A signature orange gift of autumn, sweet persimmons are loved for their crisp texture and sweetness! This fruit has almost no astringency, making it a great variety to enjoy fresh right away.
Persimmons are broadly divided into astringent persimmons and this variety, and this fruit is especially known for the crisp bite and refreshing sweetness you get after peeling and taking a bite.
The astringent taste of persimmons comes from a component called tannin, but in this fruit, tannin becomes insoluble during cultivation, so you do not sense the astringency.
Shall we take a closer look at this autumn treasure that offers both flavor and nutrition?
Persimmon calories and key benefits ✨
This fruit is delicious and has many health-friendly qualities.
Calorie information, great for dieting too!
This fruit has a relatively low calorie content of about 44–51 kcal per 100 g (varies by variety and measurement).
It is rich in dietary fiber, so even a small amount can make you feel full, making it an excellent snack for people managing their weight.
💪 Immune support:
This fruit is rich in vitamin C, containing about twice as much as tangerines.
Thanks to this powerful antioxidant, the first of the persimmon benefits is immune support and cold prevention.
👀 Eye health improvement:
It is rich in beta-carotene, a precursor of vitamin A, which helps produce rhodopsin, essential for maintaining vision, and helps relieve eye fatigue, so persimmon benefits are also good for eye health.

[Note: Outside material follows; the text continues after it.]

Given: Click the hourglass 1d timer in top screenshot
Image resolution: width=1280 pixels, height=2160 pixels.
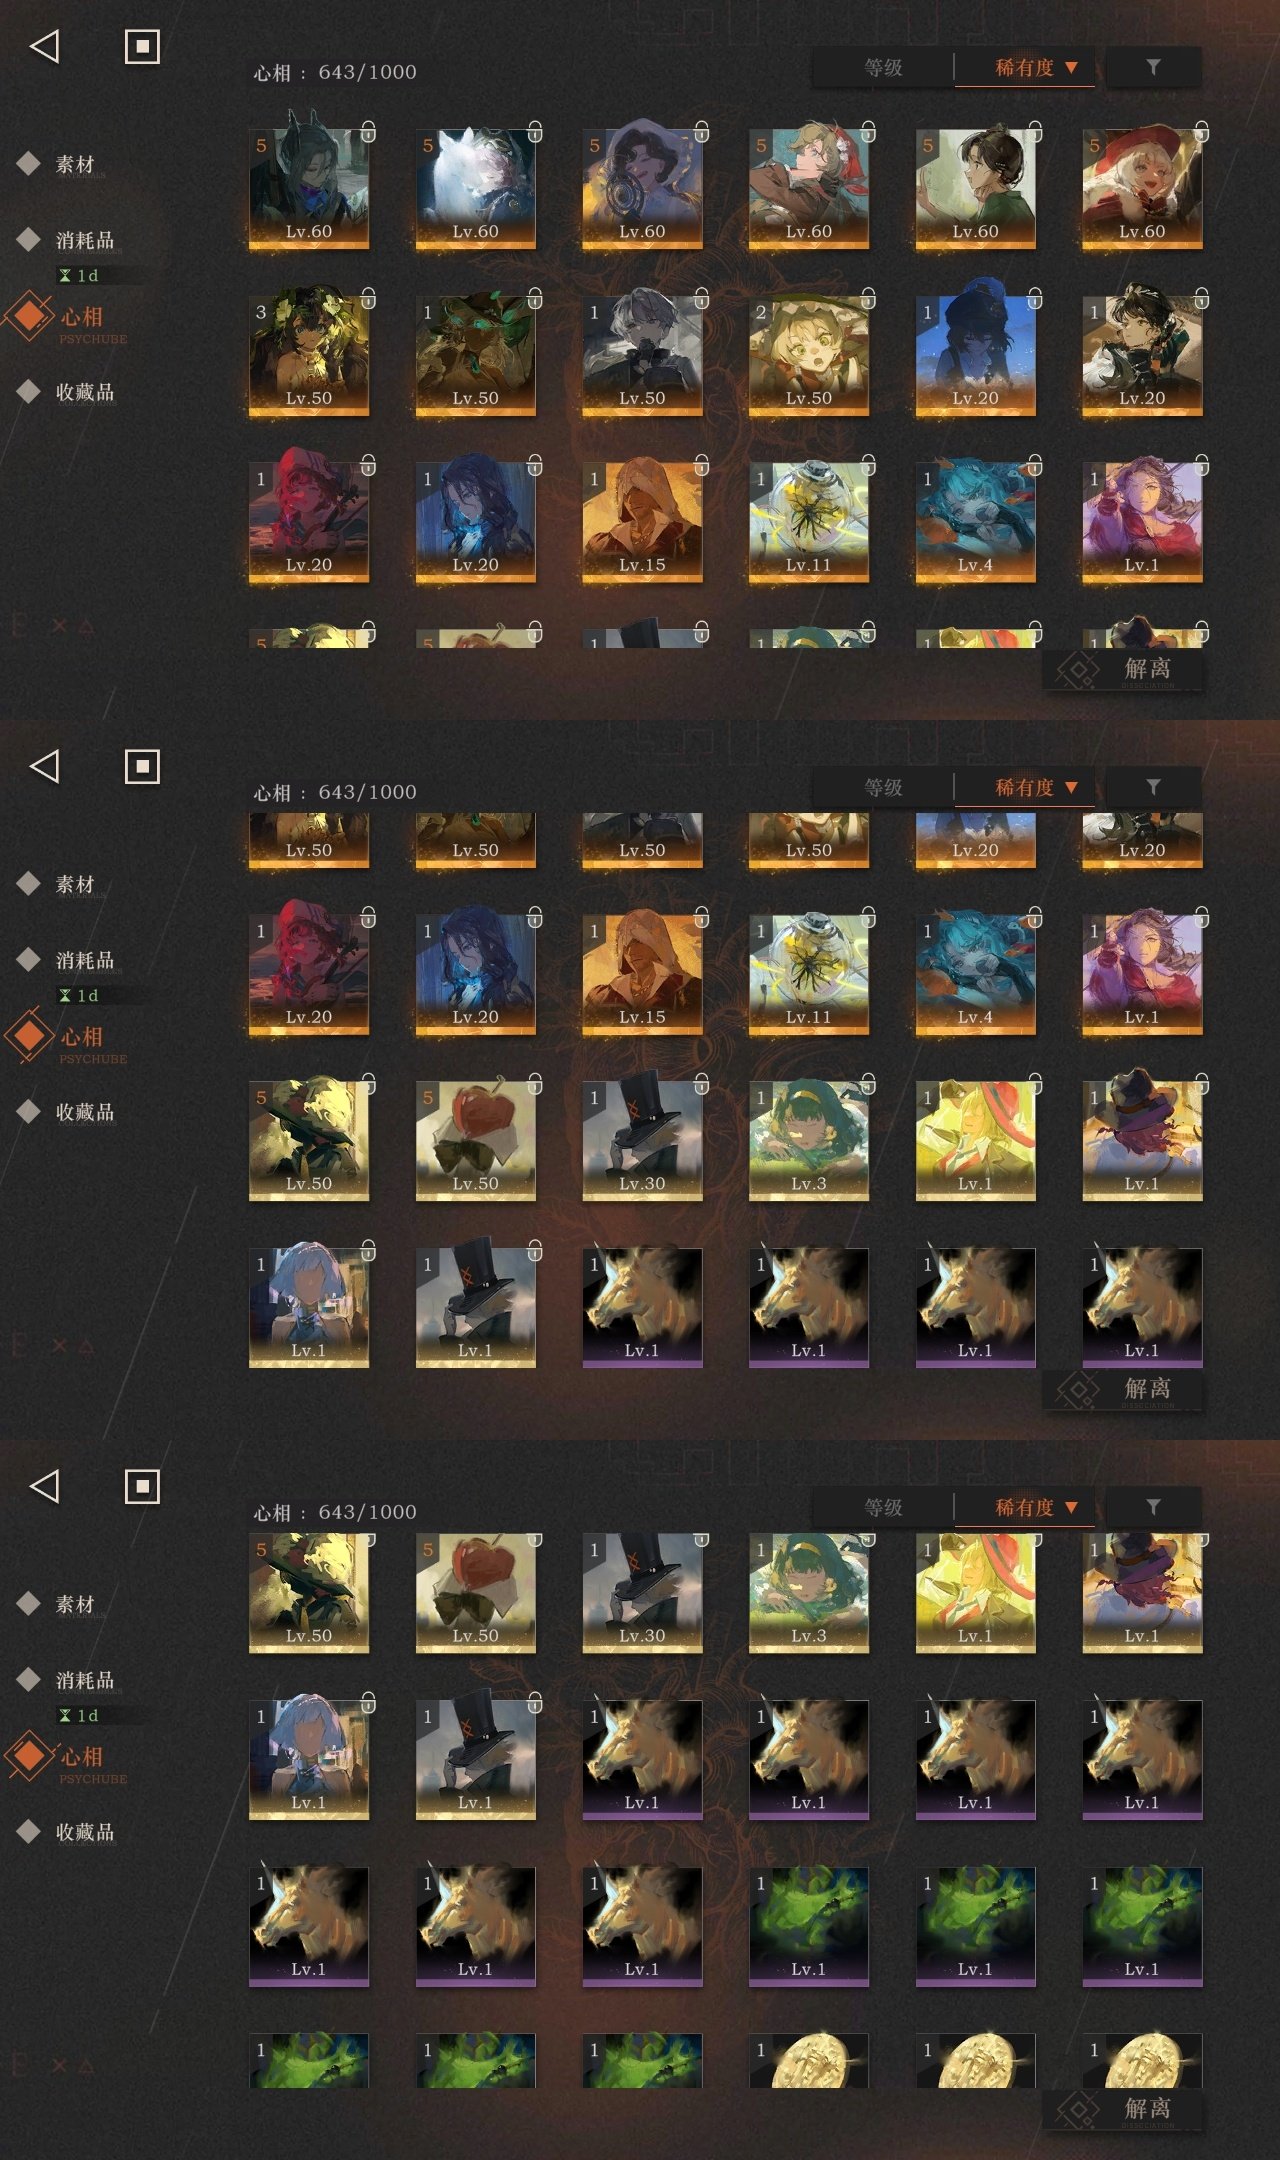Looking at the screenshot, I should [79, 275].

💖 Vascular health support:
Persimmon benefits also include improving vascular health. Dietary fiber and antioxidant components (such as tannins and catechins)
help regulate cholesterol levels and contribute to the prevention of cardiovascular disease.
🥂 Hangover relief:
Fructose and vitamin C help break down alcohol, and tannins absorb acetaldehyde in the body and help eliminate it.
Because of this, persimmon benefits are also effective for hangover relief.
🌟 Anticancer effects:
Components with excellent antioxidant activity, such as cryptoxanthin and vitamin C, help prevent cell damage, slow aging,
and may also play a positive role in helping prevent various cancers.
🚽 Gut health and constipation prevention:
The abundant dietary fiber promotes intestinal peristalsis and helps bowel movements run smoothly.
When eaten in moderation, persimmon benefits can actually help prevent constipation.


Constipation-related precautions ⚠️
Many people think of 'persimmon = constipation,' but this applies to 'unripe persimmons' or 'astringent persimmons.'
The soluble tannins that create the astringent taste of unripe persimmons can absorb water in the intestines and make stools harder.
✨ Sweet persimmons are different!
Low tannin content: In this fruit, tannins are insolubilized, so the amount of soluble tannins that can cause constipation is very low.
Rich in dietary fiber: In fact, thanks to its abundant dietary fiber, it is good for gut health.
However, no matter how good a food is, too much is not good! If you consume too much,
and also eat a lot of the white fibrous core around the stem where tannins may not have fully become insoluble,
there is still some possibility of constipation or digestive discomfort.
📌 Tip: For people with anemia, tannins can interfere with iron absorption,
so it is better to eat it as a snack in a moderate amount (1–2 per day) rather than right after a meal.

Storage and selection tips 🛒
How to choose sweet persimmons
Color: Choose ones that are evenly orange overall and deeper in color, as they are well ripened and have higher sweetness.
Appearance: Choose fruits with few blemishes or black spots, a glossy surface, and a square, even shape.
Stem: Fresh fruits have a clean stem with a slight greenish tint.
How to store them for a long time
This fruit becomes soft and changes flavor easily when moisture evaporates.
Individual wrapping: Wrap each one in newspaper or a paper towel to prevent moisture loss.
Stem position: Storing them upside down with the stem facing downward can help reduce moisture loss.
Cold storage: It is best to place them in a plastic bag or airtight container and store them at a low temperature of around 0–2°C (in a kimchi refrigerator).
This helps keep them crisp for a long time.